Is the US cannabis industry just a house of cards? Look north to see the future of the US weed industry

What will happen to pharmacies with state legalization? – Look north, young man, look north!

Interesting piece put out by the COVA POS ordering system and LinkedIn polls over the 4/20 holidays. Highway 33 organized the data into easy-to-use infographics, and while the US market is restless and could be explained over the past year with state-by-state legalization and then the COVID pandemic, Canada is a screaming warning to the US cannabis industry about it what full federal legalization looks like after a few years.

While Canadian cannabis users have a massive illicit market as well as a massive oversupply of legally grown weed sold in dispensaries. As we talked about ad nauseum at Cannabis.net, the margin-compression game will come to America every year now, and investors, owners, managers, and everyone else had better brace themselves for lower retail prices, lower profit margins, and a larger illicit market that’s only going to get tougher to crack down, and higher taxes. When Highway 33 printed and summarized the results:

However, in 2022, total sales per store and average shopping cart size decreased slightly in both countries. This can likely be attributed to the following factors:

  1. The retail cannabis markets in Canada and some old American states are reaching saturation as consumers are spoiled for choice. The number of cannabis stores in Manitoba recently exceeded Tim Hortons, and Ontario’s cannabis market has grown exponentially from just a few stores in 2020 to over a thousand in 2022.

  2. During the pandemic, Americans and Canadians received plenty of stimulus checks from their governments and had excess money to spend on cannabis while confined indoors due to restrictions. As we return to some sense of normality, people are now likely to spend more money on other regular leisure activities.

  3. In 2022, we will see the highest inflation in decades, which is likely another factor affecting the average basket size on 04/20/2022 in both the US and Canada.

  4. People probably stocked up over the Easter weekend, which was just a few days before 420.

If you look at the first chart, the decline in margin, orders and profit of legal cannabis in Canada is breathtakingly stunning to say the least.

Cannabis mso income

Well, fast forward to a second chart Highway 33 used by MJ BIZ, the profitability of MSOs in America right now. Check out the sales figures from 2020 to 2021, they look great! Now look at the fact that only 2 MSOs are actually profitable and these two need nearly a billion in revenue to turn a profit. Let that sink in, an MSO needs to start getting into the billion-dollar revenue neighborhood now to make decent profits.

This is before full federal legalization in the US, before interstate commerce kicks in, a larger illicit market emerges, and consumers have many more options for getting cannabis compared to what they have now.

They have Canada just north of us to show you what happens when you have way too much cannabis for your population. Canada has little more population than the state of California, but it’s a great pioneering experiment for the American cannabis industry. Want worse news if you’re a brick-and-mortar cannabis business? Interstate commerce will destroy walk-in retail like Amazon did with the standard US mall. What happens when international trade starts and low labor costs, low electricity costs and areas with 330 days of sunshine a year come online and start exporting cannabis? Colombian companies claim to be able to grow premium cannabis outdoors for US$1 per gram. That will decimate the margins of U.S. cannabis growers who have to comply with labor laws, electricity prices, testing, pesticide use, and so on.

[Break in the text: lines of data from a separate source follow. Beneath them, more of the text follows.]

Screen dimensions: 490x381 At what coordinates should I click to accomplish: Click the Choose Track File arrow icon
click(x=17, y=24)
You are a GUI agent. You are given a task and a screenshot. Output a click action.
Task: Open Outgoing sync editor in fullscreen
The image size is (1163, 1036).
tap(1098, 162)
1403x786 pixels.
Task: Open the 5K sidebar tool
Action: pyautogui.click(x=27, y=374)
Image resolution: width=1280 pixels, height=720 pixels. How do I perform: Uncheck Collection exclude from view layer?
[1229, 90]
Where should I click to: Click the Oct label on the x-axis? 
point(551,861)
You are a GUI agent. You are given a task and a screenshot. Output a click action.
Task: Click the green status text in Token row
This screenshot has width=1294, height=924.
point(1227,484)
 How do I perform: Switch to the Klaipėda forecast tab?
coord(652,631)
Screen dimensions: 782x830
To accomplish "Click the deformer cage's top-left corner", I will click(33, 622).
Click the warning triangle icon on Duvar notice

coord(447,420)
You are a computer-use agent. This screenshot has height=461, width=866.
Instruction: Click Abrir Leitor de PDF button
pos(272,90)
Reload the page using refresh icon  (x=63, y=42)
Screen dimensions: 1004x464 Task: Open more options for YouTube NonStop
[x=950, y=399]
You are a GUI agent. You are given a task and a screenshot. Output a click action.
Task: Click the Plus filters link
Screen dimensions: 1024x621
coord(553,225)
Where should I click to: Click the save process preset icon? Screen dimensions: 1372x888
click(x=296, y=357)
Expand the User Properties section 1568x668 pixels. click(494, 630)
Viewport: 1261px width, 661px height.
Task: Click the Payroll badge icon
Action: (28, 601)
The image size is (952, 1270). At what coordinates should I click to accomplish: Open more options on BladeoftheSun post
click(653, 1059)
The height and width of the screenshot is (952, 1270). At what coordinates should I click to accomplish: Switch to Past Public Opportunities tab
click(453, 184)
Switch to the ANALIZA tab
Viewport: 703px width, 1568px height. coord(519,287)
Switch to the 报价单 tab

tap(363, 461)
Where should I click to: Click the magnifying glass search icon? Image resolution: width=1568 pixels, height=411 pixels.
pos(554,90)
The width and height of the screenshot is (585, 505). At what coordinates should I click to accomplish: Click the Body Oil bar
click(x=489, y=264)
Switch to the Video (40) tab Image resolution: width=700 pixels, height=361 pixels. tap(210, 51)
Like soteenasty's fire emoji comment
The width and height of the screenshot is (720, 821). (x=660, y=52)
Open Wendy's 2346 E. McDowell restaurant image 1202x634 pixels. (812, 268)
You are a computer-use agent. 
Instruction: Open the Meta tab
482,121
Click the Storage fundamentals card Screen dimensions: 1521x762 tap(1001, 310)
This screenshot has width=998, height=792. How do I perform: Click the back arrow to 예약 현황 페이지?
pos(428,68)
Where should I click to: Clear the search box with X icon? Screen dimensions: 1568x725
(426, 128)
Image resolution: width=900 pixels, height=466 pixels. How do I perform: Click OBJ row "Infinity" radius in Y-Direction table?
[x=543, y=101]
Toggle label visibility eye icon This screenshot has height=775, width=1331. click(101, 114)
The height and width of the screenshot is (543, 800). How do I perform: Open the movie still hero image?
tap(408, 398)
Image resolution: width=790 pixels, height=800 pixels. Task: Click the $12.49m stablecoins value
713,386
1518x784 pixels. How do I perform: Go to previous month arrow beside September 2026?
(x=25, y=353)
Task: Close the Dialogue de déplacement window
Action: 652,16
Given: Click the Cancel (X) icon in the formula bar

If margin compression and market saturation will also be the future of the US cannabis industry, what can a company do to protect its market share and profits? As we mentioned earlier on this site, when margins are falling on the bottom line, you need to find some margin on the top line and win a customer for $0.01, not $50. This is where cannabis sites with organic traffic that can convert those eyeballs into orders will win the day. The MSO that is grabbing so much digital ownership in the cannabis industry will be able to grow those pages into millions of views per day and convert those page views into customers. Take internet traffic from the biggest cannabis websites and send them to one of your local dispensaries or ship them orders through your rewards program and online shopping cart.

Ultimately, cannabis is a commodity, and commercialization has already begun in mature rule-of-law states. The sales data show it, the customer surveys all show it too. Customers remember the price, the effect, and how far they had to go to get the product. They don’t care about your packaging, your story, or if “your weed is so much better than anything else out there”. Price, desired effect, how long did it take to get it, that’s what every consumer survey in the cannabis industry has come up with so far. Budweiser and Bud Light account for 90% of beer sales in America, not because it’s the best-tasting beer or because it has the best packaging. It’s cheap, it’s always nearby, and it gets the job or effect you want.